Although the gage reproducibility and repeatability (GR&R) study is a crucial tool in Six Sigma’s DMAIC (Define, Measure, Analyze, Improve, Control) toolset, it is not the most glamorous; mistakes in its execution are common among new Six Sigma practitioners. The standard for assessing if a gage is acceptable can vary significantly from organization to organization, but most focus on one of the following:

- A minimum number of distinct categories
- A maximum percent contribution of R&R variation to the overall study variation

However, use of a third metric – the category resolution of the gage – can help ensure a proper assessment of the gage and provide a more intuitive way to communicate gage results to colleagues unfamiliar with Six Sigma.

### Proper Part Selection

To rely on either the number of distinct categories or the percent R&R contribution requires proper part selection for the study – based on the tolerance window. Selection of a group of parts too diverse will make the gage seem better than it is, while selection of a group of parts too similar can cause a good gage to be assessed as insufficient. To demonstrate these, consider two hypothetical gage R&R studies conducted by two new Six Sigma practitioners on separate processes for the fictional Liberty Weights Company.

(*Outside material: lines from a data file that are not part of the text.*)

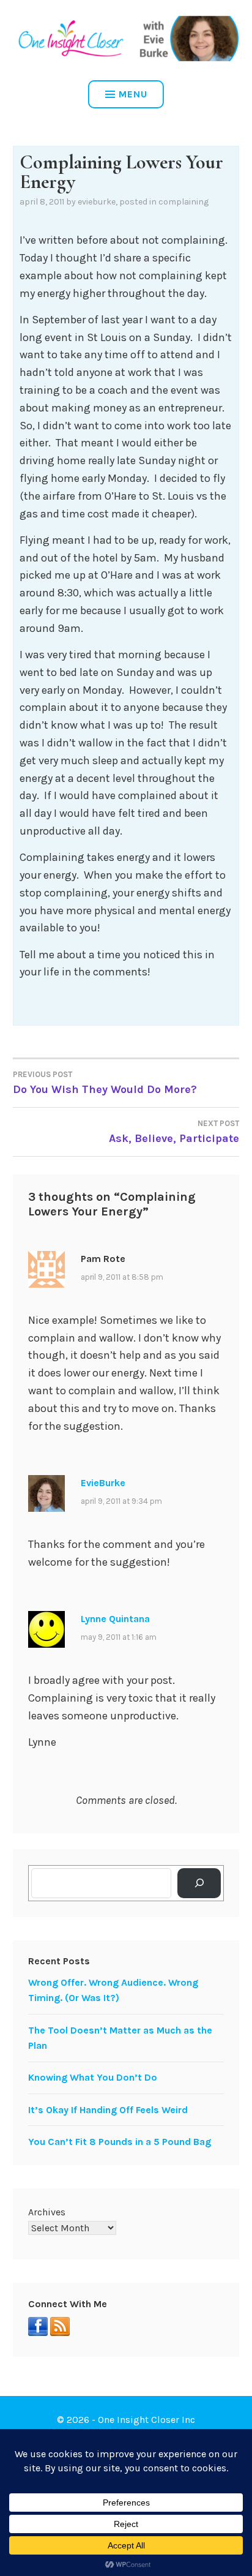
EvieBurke (97, 202)
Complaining (183, 202)
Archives (46, 2212)
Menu (133, 94)
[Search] (199, 1883)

### A Tale of Two Facilities

Liberty Weights produces exercise weights with various targets. Recent regulations require their weights’ actual mass be within 1 lb. of the advertised weight. In order to ensure Liberty can adequately measure the produced weights and ensure compliance, gage R&R studies are conducted at their two production facilities – the original AoC facility and the new CoUS facility designed with improved equipment and processes. For the purposes of this case study, normally distributed data was generated using the standard deviations below.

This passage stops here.